Type out every entry again, character for character.
*** Opening of MATERIAL PROVIDED ***
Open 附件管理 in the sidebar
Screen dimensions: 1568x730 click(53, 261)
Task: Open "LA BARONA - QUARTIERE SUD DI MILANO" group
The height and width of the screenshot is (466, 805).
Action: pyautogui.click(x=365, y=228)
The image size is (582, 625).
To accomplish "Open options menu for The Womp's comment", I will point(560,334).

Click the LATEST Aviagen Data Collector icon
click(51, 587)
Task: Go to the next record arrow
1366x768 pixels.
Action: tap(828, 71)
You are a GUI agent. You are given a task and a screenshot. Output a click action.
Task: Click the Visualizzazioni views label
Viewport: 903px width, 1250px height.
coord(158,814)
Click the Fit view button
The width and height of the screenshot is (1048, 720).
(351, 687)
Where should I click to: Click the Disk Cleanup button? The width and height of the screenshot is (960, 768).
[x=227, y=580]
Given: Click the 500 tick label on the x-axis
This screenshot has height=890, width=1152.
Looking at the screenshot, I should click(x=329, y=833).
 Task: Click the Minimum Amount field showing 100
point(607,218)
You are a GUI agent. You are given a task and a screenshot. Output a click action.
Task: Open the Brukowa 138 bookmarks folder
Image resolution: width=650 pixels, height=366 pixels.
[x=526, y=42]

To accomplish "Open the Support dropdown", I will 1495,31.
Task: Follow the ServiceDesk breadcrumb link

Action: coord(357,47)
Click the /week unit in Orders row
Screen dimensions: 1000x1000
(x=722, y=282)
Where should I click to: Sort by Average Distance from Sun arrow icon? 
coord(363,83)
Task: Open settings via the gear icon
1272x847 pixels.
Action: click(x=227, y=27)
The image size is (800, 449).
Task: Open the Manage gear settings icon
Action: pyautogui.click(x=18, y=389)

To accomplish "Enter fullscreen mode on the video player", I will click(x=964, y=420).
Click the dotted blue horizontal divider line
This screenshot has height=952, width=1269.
*** Close of MATERIAL PROVIDED ***
=== RESULT ===
Open 附件管理 in the sidebar
Screen dimensions: 1568x730 click(53, 261)
Task: Open "LA BARONA - QUARTIERE SUD DI MILANO" group
The height and width of the screenshot is (466, 805).
Action: pyautogui.click(x=365, y=228)
The image size is (582, 625).
To accomplish "Open options menu for The Womp's comment", I will point(560,334).

Click the LATEST Aviagen Data Collector icon
click(51, 587)
Task: Go to the next record arrow
1366x768 pixels.
Action: tap(828, 71)
You are a GUI agent. You are given a task and a screenshot. Output a click action.
Task: Click the Visualizzazioni views label
Viewport: 903px width, 1250px height.
coord(158,814)
Click the Fit view button
The width and height of the screenshot is (1048, 720).
(351, 687)
Where should I click to: Click the Disk Cleanup button? The width and height of the screenshot is (960, 768).
[x=227, y=580]
Given: Click the 500 tick label on the x-axis
This screenshot has height=890, width=1152.
Looking at the screenshot, I should click(x=329, y=833).
 Task: Click the Minimum Amount field showing 100
point(607,218)
You are a GUI agent. You are given a task and a screenshot. Output a click action.
Task: Open the Brukowa 138 bookmarks folder
Image resolution: width=650 pixels, height=366 pixels.
[x=526, y=42]

To accomplish "Open the Support dropdown", I will 1495,31.
Task: Follow the ServiceDesk breadcrumb link

Action: coord(357,47)
Click the /week unit in Orders row
Screen dimensions: 1000x1000
(x=722, y=282)
Where should I click to: Sort by Average Distance from Sun arrow icon? 
coord(363,83)
Task: Open settings via the gear icon
1272x847 pixels.
Action: click(x=227, y=27)
The image size is (800, 449).
Task: Open the Manage gear settings icon
Action: pyautogui.click(x=18, y=389)

To accomplish "Enter fullscreen mode on the video player", I will click(x=964, y=420).
Click the dotted blue horizontal divider line
This screenshot has height=952, width=1269.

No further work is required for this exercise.